GOAL:
Please output the records as a JSON list of strings, one per line, starting with the line that contains "Click into the Email personnel text box" and going on through the end of the records. Leave out blank lines and the pictures.

SUPPLIED RECORDS:

•••••

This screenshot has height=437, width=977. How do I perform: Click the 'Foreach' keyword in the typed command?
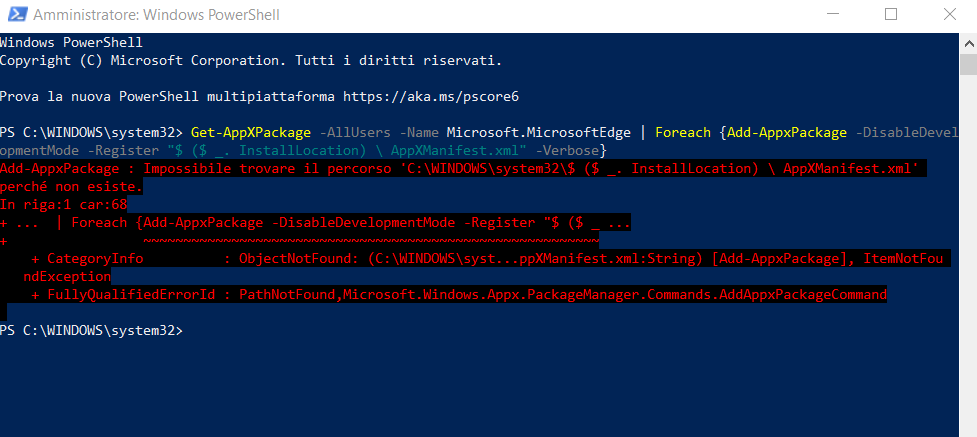pyautogui.click(x=683, y=132)
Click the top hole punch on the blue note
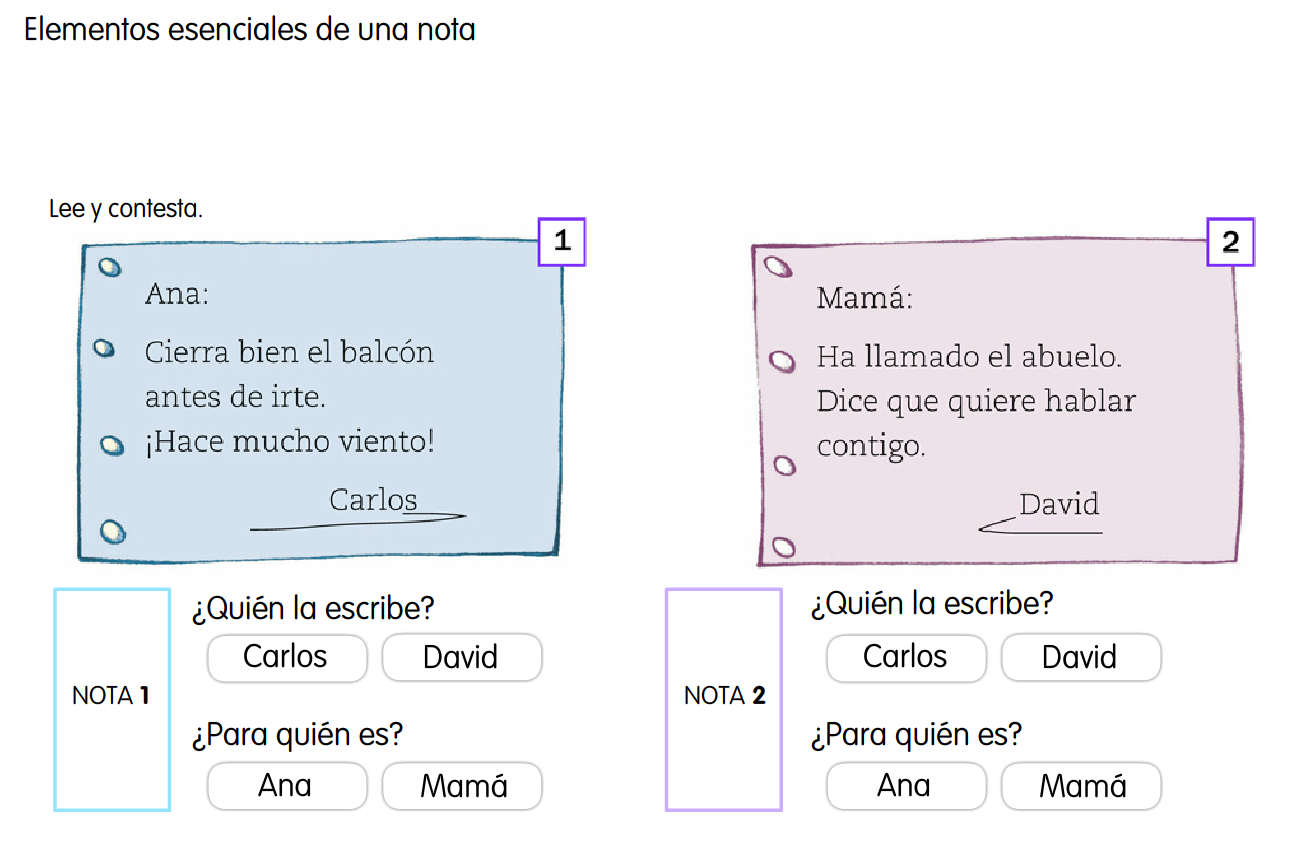The image size is (1297, 845). [109, 266]
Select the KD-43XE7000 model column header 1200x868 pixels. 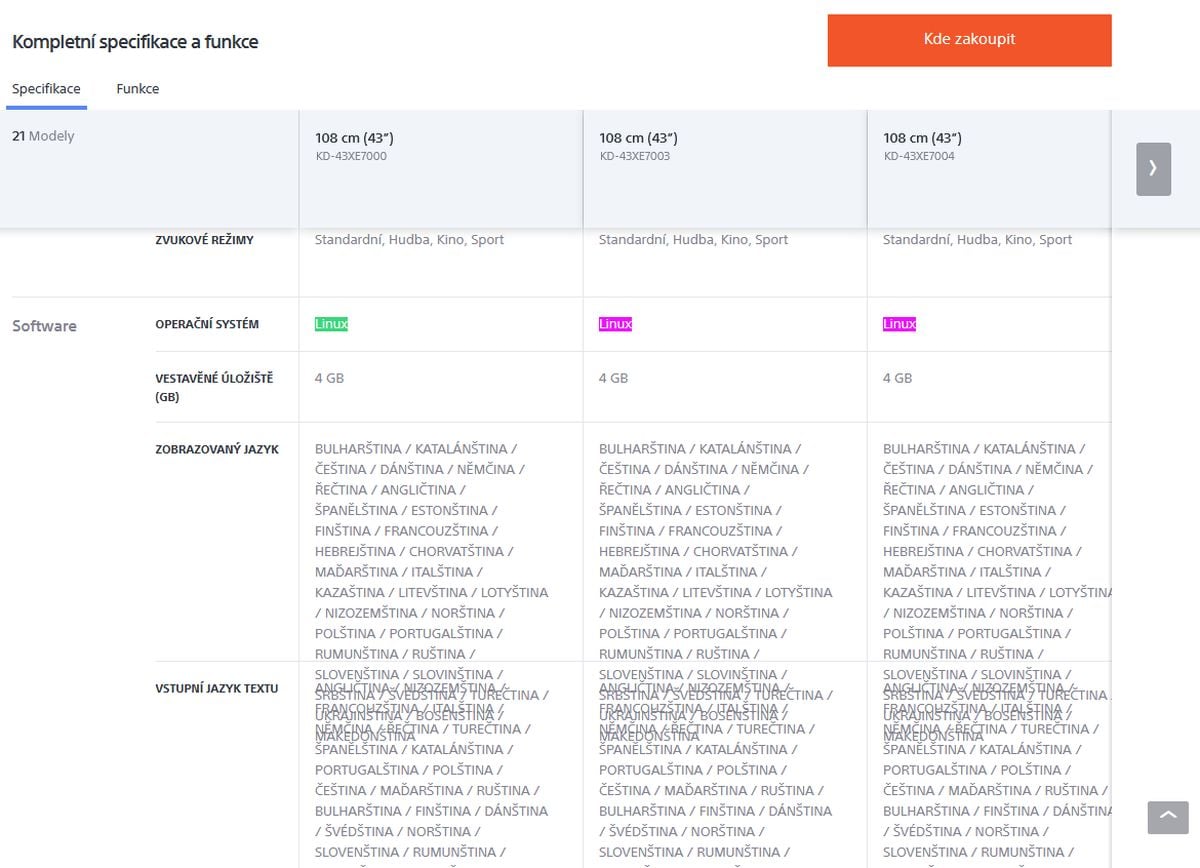click(441, 146)
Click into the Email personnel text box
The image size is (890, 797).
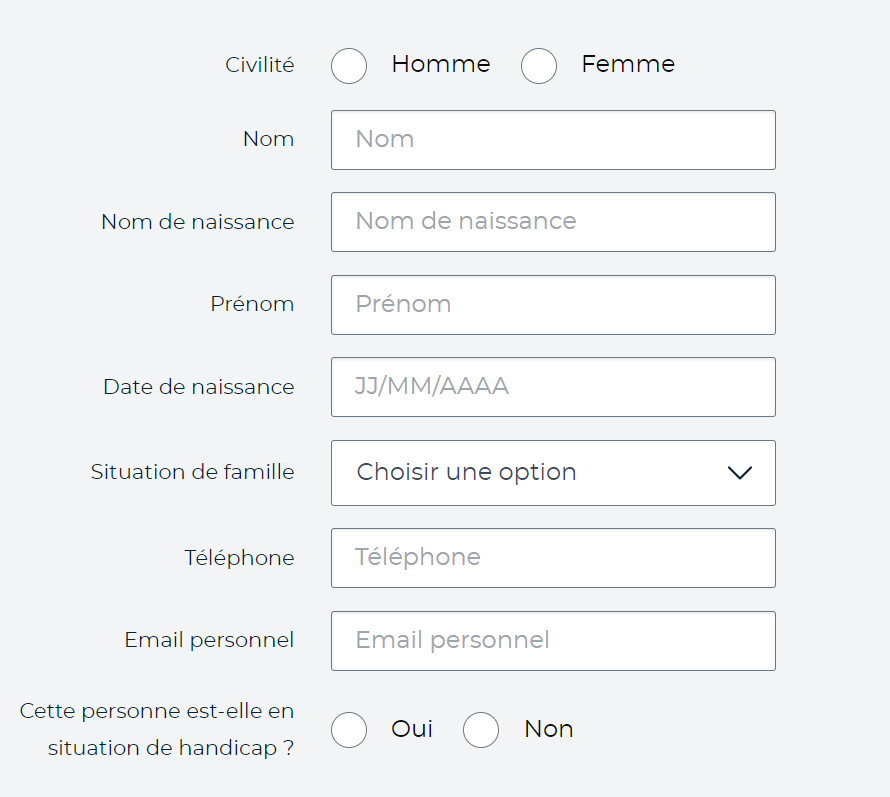[552, 641]
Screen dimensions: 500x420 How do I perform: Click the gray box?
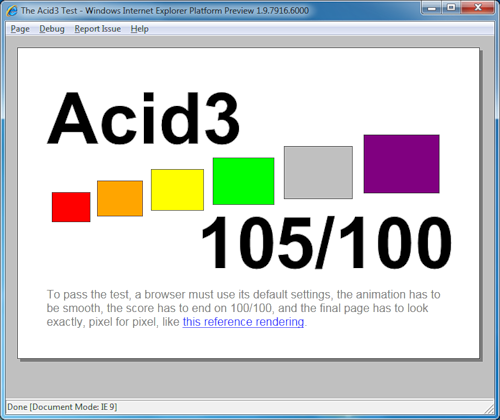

•••••

ANSWER TO THE PROBLEM:
[
  "Click into the Email personnel text box",
  "The image size is (890, 797).",
  "[552, 641]",
  "Screen dimensions: 500x420 How do I perform: Click the gray box?"
]